Special Category Status

Special Category Status

The concept of a special category state was first introduced in 1969 when the 5th Finance Commission sought to provide certain disadvantaged states with preferential treatment in the form of central assistance and tax breaks. Initially three states Assam, Nagaland and Jammu & Kashmir were granted special status but since then eight more have been included (Arunachal Pradesh, Himachal Pradesh, Manipur, Meghalaya, Mizoram, Sikkim, Tripura and Uttarakhand). The rationale for special status is that certain states, because of inherent features, have a low resource base and cannot mobilize resources for development.

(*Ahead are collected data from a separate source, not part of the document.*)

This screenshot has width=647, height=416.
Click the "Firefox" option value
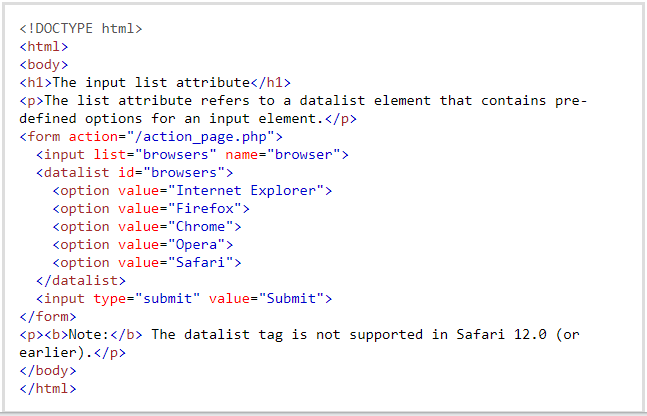208,208
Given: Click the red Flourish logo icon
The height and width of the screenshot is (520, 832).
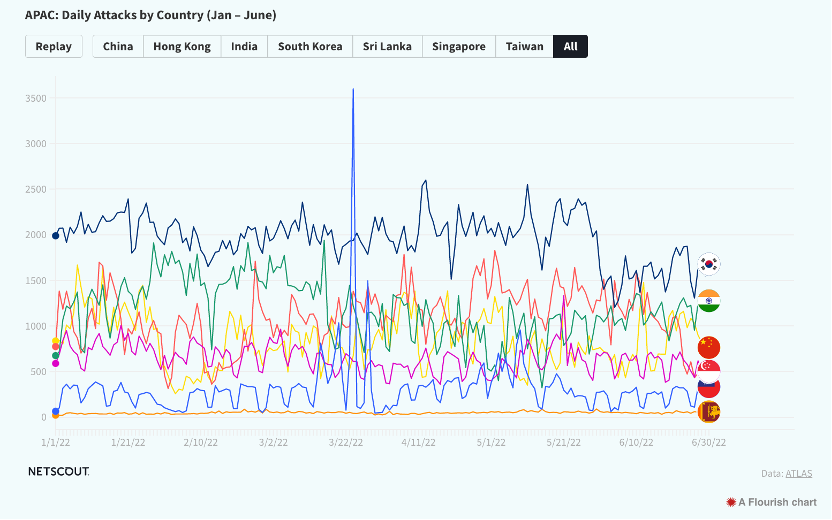Looking at the screenshot, I should pos(731,502).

The criteria for granting special status are as follows:

Some of the features required for special status are: (i) hilly and difficult terrain; (ii) low population density or sizeable share of tribal population; (iii) strategic location along borders with neighbouring countries; (iv) economic and infrastructural backwardness; and (v) non-viable nature of state finances. The decision to grant special category status lies with the National Development Council, composed of the Prime Minster, Union Ministers, Chief Ministers and members of the Planning Commission, who guide and review the work of the Planning Commission.
The special category states have some distinct characteristics. They have international boundaries, hilly terrains and have distinctly different socio-economic developmental parameters. These states have also geographical disadvantages in their effort for infrastructural development. Public expenditure plays a significant role in the Gross State Domestic Product of the states. The states in the North-East are also late starters in development. In view of the above problems, central government sanctions 90 percent in the form of grants in plan assistance to the states in special category. The most important prescription for special category states is interest free loan with rationalization of public expenditure based on growth enhancing sectoral allocation of resources.

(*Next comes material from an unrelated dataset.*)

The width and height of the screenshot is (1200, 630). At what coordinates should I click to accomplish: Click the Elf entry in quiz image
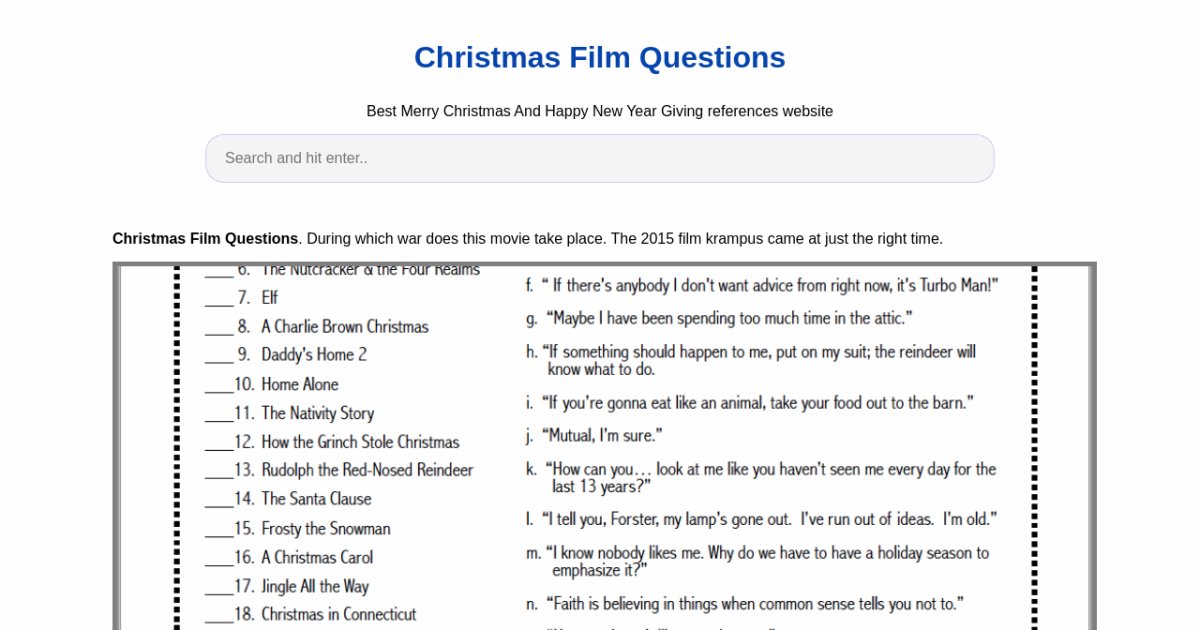[269, 298]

Advantages of getting special category status

• Preferential treatment in federal assistance and tax break
• Significant excise duty concessions. Thus, these states attract large number of industrial units to establish manufacturing facilities within their territory leading to their economy flourishing
• The special category states do not have a hard budget constraint as the central transfer is high
• These states avail themselves of the benefit of debt swapping and debt relief schemes (through the enactment of Fiscal Responsibility and Budget Management Act) which facilitate reduction of average annual rate of interest.
• Significant 30% of the Centre’s gross budget goes to the Special category state
• In centrally sponsored schemes and external aid special category states get it in the ratio of 90% grants and 10% loans. For the rest of the states as per the recommendations of the 12th Finance Commission, in case of centrally sponsored schemes only 70% central funding is there in the form of grant. The rest of the states receive external aid in the exact ratio (of grants and loans) in which it is received by the Center.

Raghuram Committee recommendations

Raghuram Committee proposed changes in providing special status. The proposed methodology allocates funds across states based on need thus underdevelopment index has been constructed.
The underdevelopment index the Committee proposes includes the following ten sub-components: (i) monthly per capita consumption expenditure, (ii) education, (iii) health, (iv) household amenities, (v) poverty rate, (vi) female literacy, (vii) percent of SC-ST population, (viii) urbanization rate, (viii) financial inclusion, and (x) connectivity. The Committee recommends that “least developed” states, as identified by the index, be eligible for other forms of central support that the Central Government may deem necessary to enhance the process of development.
Following the constitution of the NITI Aayog (after the dissolution of the Planning Commission) and the recommendations of the Fourteenth Finance Commission (FFC), Central plan assistance to SCS States has been subsumed in an increased devolution of the divisible pool to all States (from 32% in the 13th FC recommendations to 42%) and do not any longer appear in plan expenditure.